*Document segment*.
--- start ---

Lynn Squilla, president of the CDC board, was researching that war for a film for WQED, and her passion for the subject joined that of Mr. West. They went to the city with the idea, and then-mayor Tom Murphy embraced it. The city donated the parklet to the CDC, and the Department of Public Works committed stones and Belgian block it had in stock for the pedestal. The city added a handicapped-accessible sidewalk within the parklet. The Heinz History Center contributed details to the story.

Mr. West said the materials cost about $130,000. He sought private donors to pay for it.

Ms. Squilla said it is fitting that "one of the first conversations about the region would begin as Pittsburgh's birthday approaches." The city turns 250 in 2008.

No one knows what was said, but tension surely arose over the apparent intention of white settlers to violate the Proclamation of 1763, which restricted white settlement west of the Alleghenies. Washington was in the area to survey in anticipation of such expansion and Guyasuta wanted the proclamation honored.

Darrell Sapp, Post-Gazette
Artist James West looks at the placement, along Grandview Avenue on Mount Washington, of his work of Guyasuta and Washington.
Click photo for larger image.Darrell Sapp, Post-Gazette
George Washington's face on the new sculpture atop Mount Washington.
Click photo for larger image.

--- end ---

*Material provided*.
--- start ---

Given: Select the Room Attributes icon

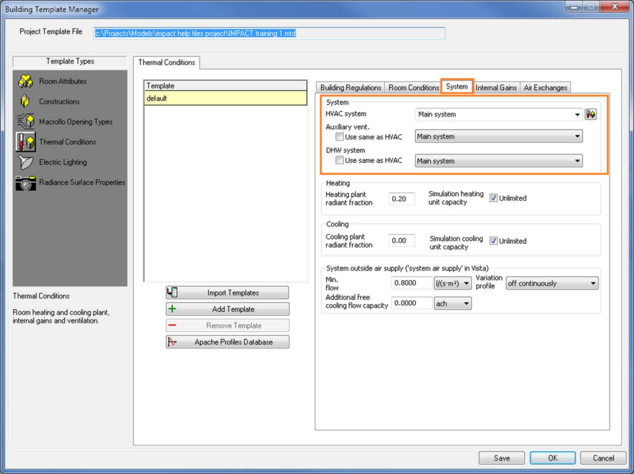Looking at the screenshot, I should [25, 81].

--- end ---
--- start ---

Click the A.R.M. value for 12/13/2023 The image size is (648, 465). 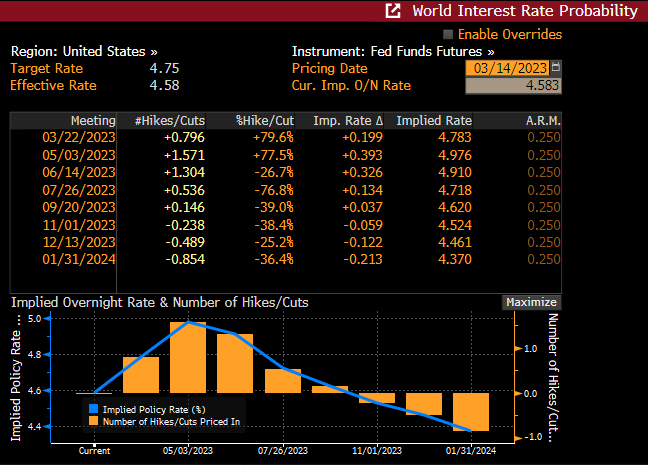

--- end ---

*Exercises to complete*.
1. Condense the paragraph of the sculpture article that begins "Lynn Squilla, president of the CDC board" into a short bulleted list that keeps its main facts.
2. Carry on the article about the Guyasuta and Washington sculpture from where it stops.
The records are separate material and have nothing to do with the article about the Mount Washington sculpture.

*Final results*.
1.
- Lynn Squilla, president of the CDC board, was researching the war for a WQED film and shared Mr. West's passion for the subject.
- The two took the idea to the city, and then-mayor Tom Murphy embraced it.
- The city donated the parklet to the CDC and added a handicapped-accessible sidewalk within it.
- The Department of Public Works committed stones and Belgian block from its stock for the pedestal.
- The Heinz History Center contributed details to the story.

2.
In the bronze rendition of that discussion, Guyasuta is perched on a rock with the peace pipe side of his tomahawk turned upward. His expression is unsettled, asking for explanation. Washington, his hand squeezed but not too tightly, also looks perturbed. Their noses are less than a foot apart. The space between them is charged, but their respect for each other is the compelling nuance. It allowed two men who represented peoples contesting rights to the same land to sit for hours in discussion and agree to part as friends.

"The Indians wanted to continue trading. They depended on it," said Ms. Squilla. "And so they discussed the fate of the region and future trading, but George was the great self-censor. He didn't record details of the meeting in his diary, except to say they agreed to part as friends." The weighty issues between them were, of course, resolved by the cascade of settlement that ignored the 1763 proclamation.

The fact that Washington is facing west has intended symbolism, she said. "He is facing what the Seneca refer to as 'the western door.'"

Mr. West glowed as a crane lowered the figures -- strapped and protected with cloth -- onto the pedestal.

"I'd love it if this becomes a place people come to resolve their differences," he said. "Maybe city officials and the unions could shake hands up here. A husband and wife could bring their argument here and resolve it, watch the sunset and then go to dinner."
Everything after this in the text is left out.